(Exercise text)

Joseph Medicine Crow-High Bird, the last war chief of the Crow Nation, died Sunday. Nicknamed CrowJoe, he was a writer, historian, and activist. During his life, he received the Bronze Star Medal and the Légion d'honneur for his wartime service and the Presidential Medal of Freedom in 2009. The Washington Post has more.
According to Crow tradition, a man must fulfill certain requirements to become chief of the tribe: command a war party successfully, enter an enemy camp at night and steal a horse, wrestle a weapon away from his enemy and touch the first enemy fallen, without killing him.

(End Exercise text)
(Source data)

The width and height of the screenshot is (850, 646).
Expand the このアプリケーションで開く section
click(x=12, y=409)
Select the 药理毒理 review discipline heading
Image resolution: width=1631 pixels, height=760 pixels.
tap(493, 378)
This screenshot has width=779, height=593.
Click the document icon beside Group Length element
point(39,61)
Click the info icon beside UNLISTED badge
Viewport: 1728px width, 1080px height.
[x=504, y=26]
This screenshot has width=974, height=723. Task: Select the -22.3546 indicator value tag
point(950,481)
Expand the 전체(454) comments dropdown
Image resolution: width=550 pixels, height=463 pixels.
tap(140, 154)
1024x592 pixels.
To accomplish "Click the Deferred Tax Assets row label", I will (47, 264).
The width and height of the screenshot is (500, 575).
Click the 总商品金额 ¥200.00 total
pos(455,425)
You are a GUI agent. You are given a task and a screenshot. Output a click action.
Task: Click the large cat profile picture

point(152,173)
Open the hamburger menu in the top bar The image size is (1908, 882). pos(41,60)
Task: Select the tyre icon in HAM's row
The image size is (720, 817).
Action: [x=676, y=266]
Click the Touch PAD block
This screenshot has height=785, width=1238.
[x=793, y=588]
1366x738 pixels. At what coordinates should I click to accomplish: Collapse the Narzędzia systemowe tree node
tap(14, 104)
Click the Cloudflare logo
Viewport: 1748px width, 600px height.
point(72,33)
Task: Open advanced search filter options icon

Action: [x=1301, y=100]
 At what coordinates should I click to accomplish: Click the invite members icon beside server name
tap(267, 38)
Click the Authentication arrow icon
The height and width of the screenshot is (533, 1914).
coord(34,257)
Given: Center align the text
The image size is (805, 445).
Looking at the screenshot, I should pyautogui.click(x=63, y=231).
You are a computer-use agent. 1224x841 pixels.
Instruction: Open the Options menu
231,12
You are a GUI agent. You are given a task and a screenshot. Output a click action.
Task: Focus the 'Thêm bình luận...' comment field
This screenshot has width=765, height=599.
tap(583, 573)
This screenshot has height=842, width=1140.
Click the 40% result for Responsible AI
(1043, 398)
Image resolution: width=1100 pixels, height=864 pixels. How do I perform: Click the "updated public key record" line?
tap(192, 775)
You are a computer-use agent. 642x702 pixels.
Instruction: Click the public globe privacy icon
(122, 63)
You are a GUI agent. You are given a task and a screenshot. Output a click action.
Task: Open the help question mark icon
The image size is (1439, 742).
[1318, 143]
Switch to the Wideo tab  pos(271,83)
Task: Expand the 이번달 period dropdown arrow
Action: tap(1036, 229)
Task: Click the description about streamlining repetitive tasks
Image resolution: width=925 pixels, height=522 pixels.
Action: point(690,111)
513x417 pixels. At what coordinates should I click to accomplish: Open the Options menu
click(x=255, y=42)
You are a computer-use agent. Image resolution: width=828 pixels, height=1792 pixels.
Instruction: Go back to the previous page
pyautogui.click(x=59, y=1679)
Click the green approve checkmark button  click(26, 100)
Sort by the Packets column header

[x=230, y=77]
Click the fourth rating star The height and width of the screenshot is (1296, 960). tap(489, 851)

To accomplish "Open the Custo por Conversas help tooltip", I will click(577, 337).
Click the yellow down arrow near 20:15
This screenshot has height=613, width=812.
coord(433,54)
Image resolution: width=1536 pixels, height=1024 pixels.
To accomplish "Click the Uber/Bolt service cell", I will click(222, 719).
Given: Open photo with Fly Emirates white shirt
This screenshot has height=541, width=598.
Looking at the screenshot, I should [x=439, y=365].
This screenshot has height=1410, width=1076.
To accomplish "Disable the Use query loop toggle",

(End Source data)

Instructions:
1. Answer these questions using the text about Joseph Medicine Crow-High Bird, one answer per line:
(a) What was his nickname?
(b) In what year did he receive the Presidential Medal of Freedom?
(c) According to Crow tradition, what must a man steal when he enters an enemy camp at night?
2. Write the next part of the text about Joseph Medicine Crow-High Bird, starting after its final sentence.

Task-by-task outputs:
1.
(a) CrowJoe
(b) 2009
(c) A horse

2.
Joe Medicine Crow was the last person to meet that code, though far from the windswept plains where his ancestors conceived it. During World War II, when he was a scout for the 103rd Infantry in Europe, he strode into battle wearing war paint beneath his uniform and a yellow eagle feather inside his helmet. So armed, he led a mission through German lines to procure ammunition. He helped capture a German village and disarmed — but didn’t kill — an enemy soldier. And, in the minutes before a planned attack, he set off a stampede of 50 horses from a Nazi stable, singing a traditional Crow honor song as he rode away.
After the war, Crow led a distinguished life as an educator, tribal historian, and advocate. He was 102.